If you are unconscious, no oxygen will kill you in a few minutes without pain. Even if you are concious, from what I understand its CO2 in the lungs that causes pain.. just filling a room with helium should probably kill you without you feeling much pain in a few minutes.

Why these injections are taking 20+ minutes to kill people who are in pain, I don't understand.

Comment Re:Birth. Life. Death. (Score 1) 80

I doubt it. While there is many things we will learn the basic reaction of gravity ~ heat + hydrogen to helium is well understood by quantum mechanics. We have billions of examples of stars to cross check this. Comparing mentality of stars against their evolution.

On the bright side, even if we only have 1 million years left, if we haven't left earth by then its only because we have already killed ourselves.

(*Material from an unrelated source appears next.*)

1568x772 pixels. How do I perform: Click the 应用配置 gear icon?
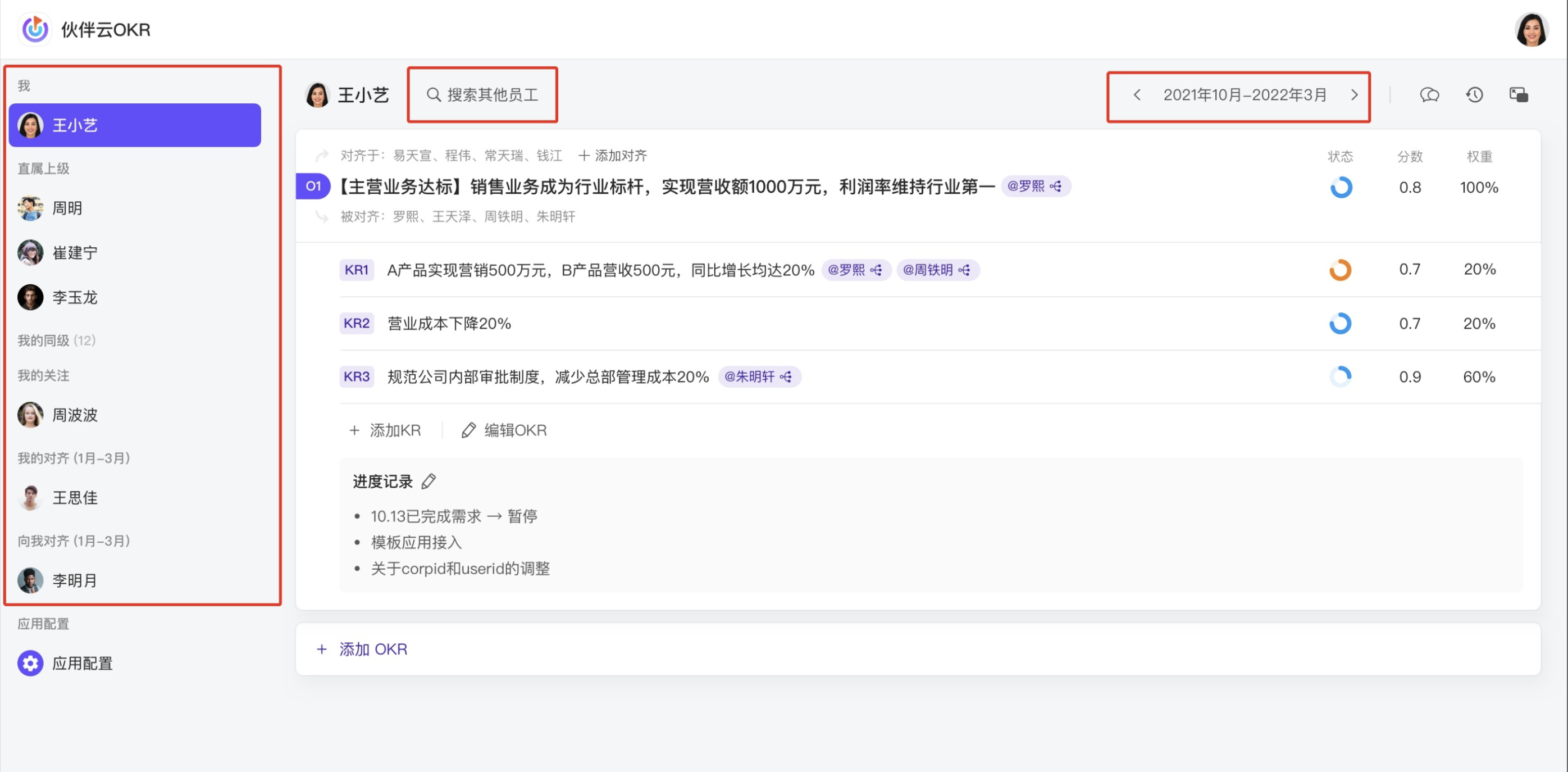[x=30, y=663]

Comment Re:I really object to this (Score 2) 80

I think the point they were making was not to stop doing science, or publishing. Instead its the problem with the reporting of science. Everything has to have drama and conflict.

The news makes it seem like every new paper is a paradigm changing event. Where as from the point of view of people who are doing this work its another piece of information to help improve our understanding.

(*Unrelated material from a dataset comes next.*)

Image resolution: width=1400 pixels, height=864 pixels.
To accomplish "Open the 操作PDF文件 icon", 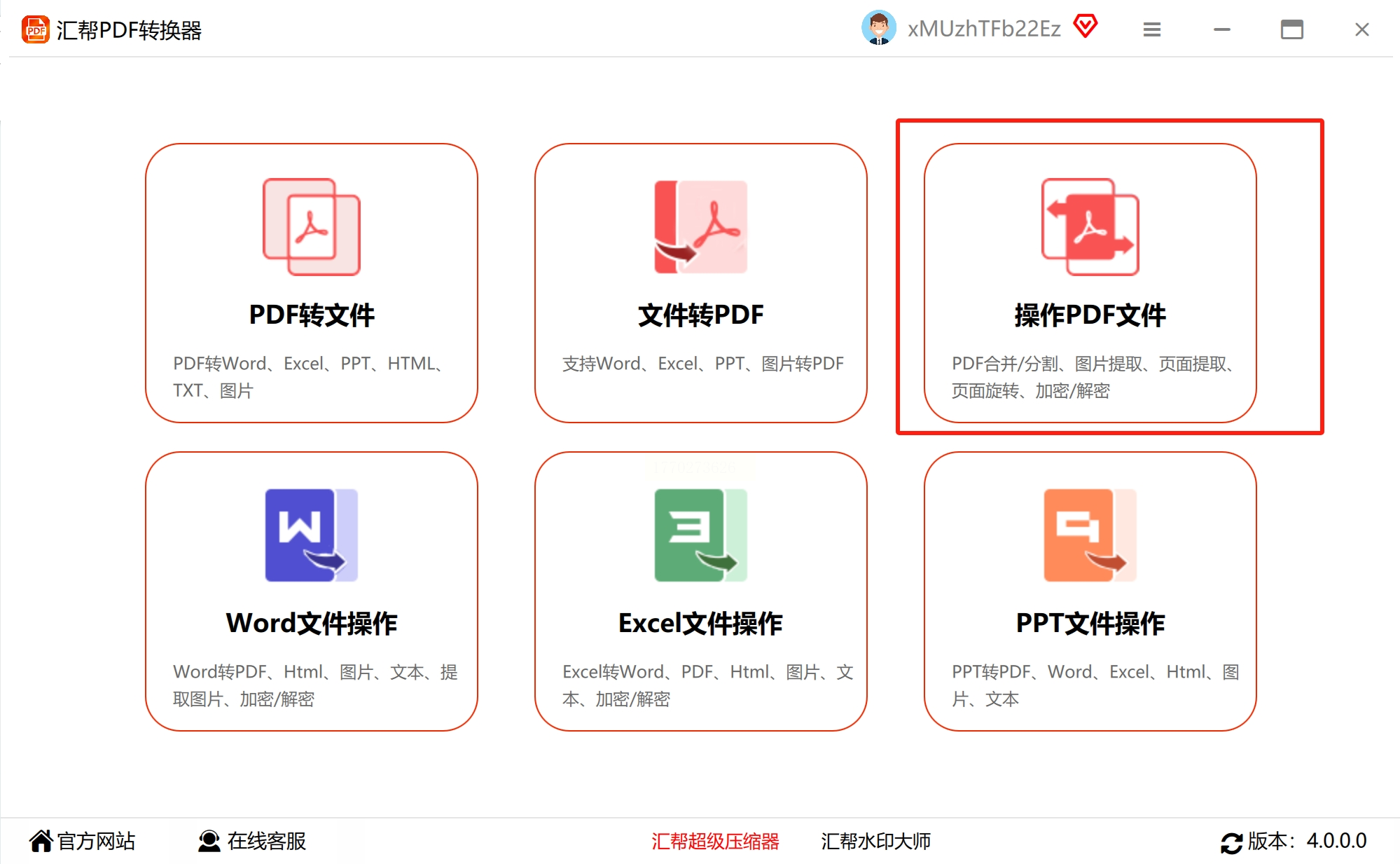I will (x=1090, y=226).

The biggest problems is when popular news makes people think science is just stories, it seems to change every other week from one extreme to the other, so with overwhelming scientific facts like evolution and climate change people think its just some "theory" that is just as likely to be proven wrong tomorrow.

Its a difficult balance to find the best match between the public's hunger for science news and the sensational nature of reporting.

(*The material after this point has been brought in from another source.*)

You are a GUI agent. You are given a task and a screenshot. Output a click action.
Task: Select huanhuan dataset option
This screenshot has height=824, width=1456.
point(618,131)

Comment Re:Not malicious but not honest? (Score 1) 447

Its a fair point I guess. But there is no self regulation in the software industry. There is no standard qualifications.
The internet isn't regulated. There is no malpractice laws for code. These companies used this software as-is without warranty.

You could create laws to make people liable for the free code the provide. But they don't exist now. Im not sure how you could make it work.

We live in a new time now where the technology we use is so homogeneous, interconnected and fast that mistakes can cripple a large percent of the people on earth in a very short period of time. Even an incompetent doctor can only kill one patient at a time.

At some point laws will regulate things as important as ssl, but for now its still the wild west.

Comment Re:Not malicious but not honest? (Score 1) 447

Programming is just breaking down a real world task into smaller and smaller parts until you can write code to achieve it.
So all bugs seem trival in reflection because code is simple (single threaded anyhow :p).

To be fair though, this was part of the rfc, and is the sort of thing you write unit tests to catch. These sort of well defined algorithims are extremely unit testable. This is the way you test functionality and stop regression bugs.

Sure you could still miss it, its just most of our bugs don't cause such a huge pain in the ass for the internet.

Comment Re:Mathematics is a language, not a science (Score 1) 612

Well, I would phrase it that, maths is internally consistent logical numeric operations.

Correct maths is always correct, does it reflect nature? Sure only experiment can tell.

This gets to the philosophy of maths, is maths "real". I think the best way I can think of it is.. if the universe worked by non internally consistant means it would not be stable, if the forces between particles didnt follow consistent logic, I cant see how they could exist. So it parallels math in having that constraint.

Comment Re:Quantum fluctuations != nothing (Score 1) 612

Particles are excitations of fields. There are many fields that permeate the universe. Fields have a quantized state at every point, everywhere.
Due to the uncertainty principle we cannot know the precise value of say the momentum of that point in space (if we want to define no momentum as nothing). Therefore there is no "nothing". This has all come from rigorous theory confirmed by experiment.

Are these fields real? Do they exist everywhere? Does this hold outside our "universe" whatever that means, who knows, its just philosophy. All we know is what we can see by experiment.